● STUDY TEXT
Scientific classification
- Kingdom: Animalia
- Phylum: Chordata
- Class: Reptilia
- Order: Squamata
- Suborder: Serpentes
- Family: Colubridae
- Subfamily: Ahaetuliinae
- Genus: Ahaetulla
- Species: A. anomala
- Binomial name: Ahaetulla anomala (Annandale, 1906)

= Ahaetulla anomala =

- Genus: Ahaetulla
- Species: anomala
- Authority: (Annandale, 1906)
- Conservation status: LC

Species of snake

The variable colored vine snake (Ahaetulla anomala) is a species of opisthoglyphous (rear-fanged venomous) colubrid vine snake found in Bangladesh and India. It is the first reported sexually dichromatic snake from the Indian Subcontinent, and until 2017 was formerly regarded as a subspecies of the green vine snake, Ahaetulla nasuta.

● RECORD EXTRACTS
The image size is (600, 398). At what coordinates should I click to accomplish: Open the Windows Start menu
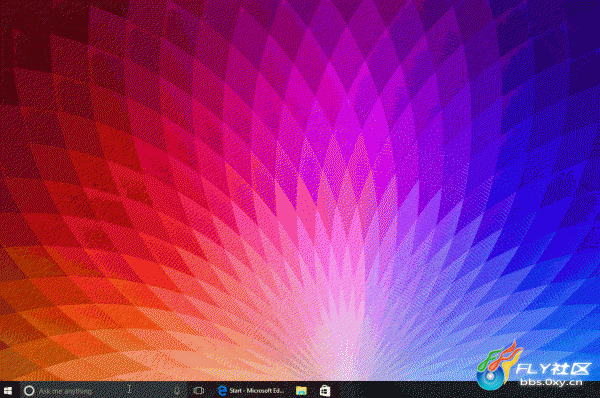(8, 391)
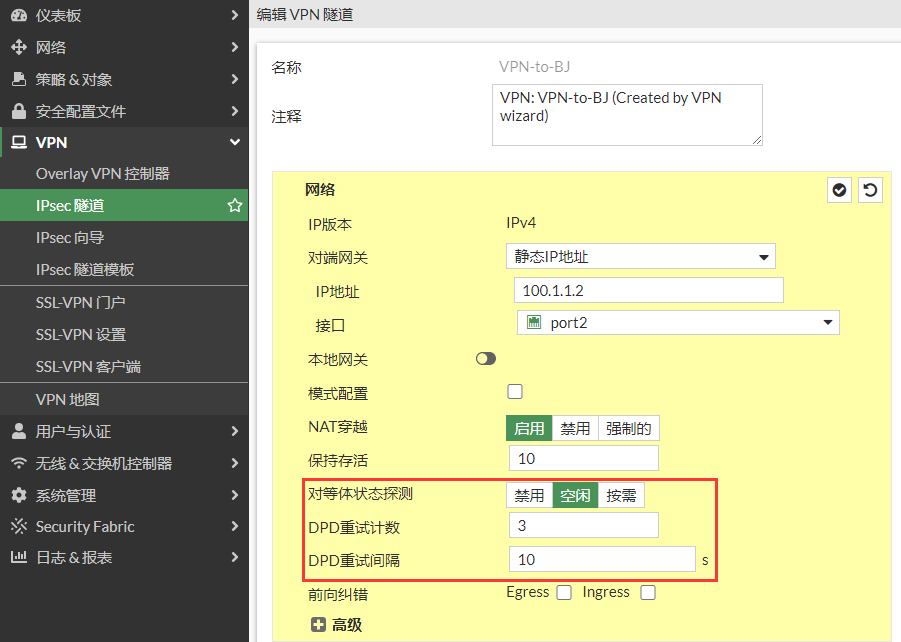Toggle the 本地网关 switch
901x642 pixels.
pyautogui.click(x=486, y=359)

● TASKS TO COMPLETE
1. In the vine snake text, until what year was Ahaetulla anomala regarded as a subspecies of the green vine snake?
2. Turn the paragraph of the vine snake text that begins "The variable colored vine snake (Ahaetulla anomala)" into a short bulleted list that keeps its main facts.
3. Carry on the vine snake text, starting after its final sentence.

● WRITTEN ANSWERS
1. Until 2017.

2.
- Ahaetulla anomala, the variable colored vine snake, is an opisthoglyphous (rear-fanged venomous) colubrid vine snake.
- It is found in Bangladesh and India.
- It is the first reported sexually dichromatic snake from the Indian Subcontinent.
- Until 2017 it was regarded as a subspecies of the green vine snake, Ahaetulla nasuta.

3.
==Taxonomy==
This snake was first described by Thomas Nelson Annandale (the first director of the Zoological Survey of India) in 1906. It was later considered a subspecies of Ahaetulla nasuta in 1943. There has long been taxonomic confusion due to the sexually dimorphic coloring of species, with the green males resembling the long-nosed whip snake (Ahaetulla nasuta), while females are brown in color and physically resemble the brown-speckled whipsnake (Ahaetulla pulverulenta). To resolve this confusion, in 2017, a team of biologists conducted a molecular and morphological study of the snake, ultimately finding it to be a distinct species, closely related to its sister taxon Ahaetulla pulverulenta, as shown in the cladogram below (with possible paraphyletic species noted):

The status of Ahaetulla anomala as a separate species is still in dispute, as a 2020 study found A. anomala to be possibly conspecific with Ahaetulla oxyrhyncha.

== Distribution ==
It is limited to India (Odisha, West Bengal, Jharkhand, Bihar) and Bangladesh.

== Description ==
This species is sexually dichromatic, with the males being green, while females are brown in color. Sexual dichromatism is rare among snakes and is mostly only documented in some groups such as vipers (Bothrops), Comoran snakes (Lycodryas), and Malagasy leaf-nosed snakes (Langaha madagascariensis).

It has rear fangs typical of the Ahaetulla genus, and a long prominent appendage at the tip of its snout, covered by many small scales above, which is unique among related species. The holotype was 95.5 cm long in total body length.

==Behavior==
The snake is diurnal and arboreal, and mostly found on shrubs, trees, and bushes. It feeds primarily on lizards, and it is ovoviviparous.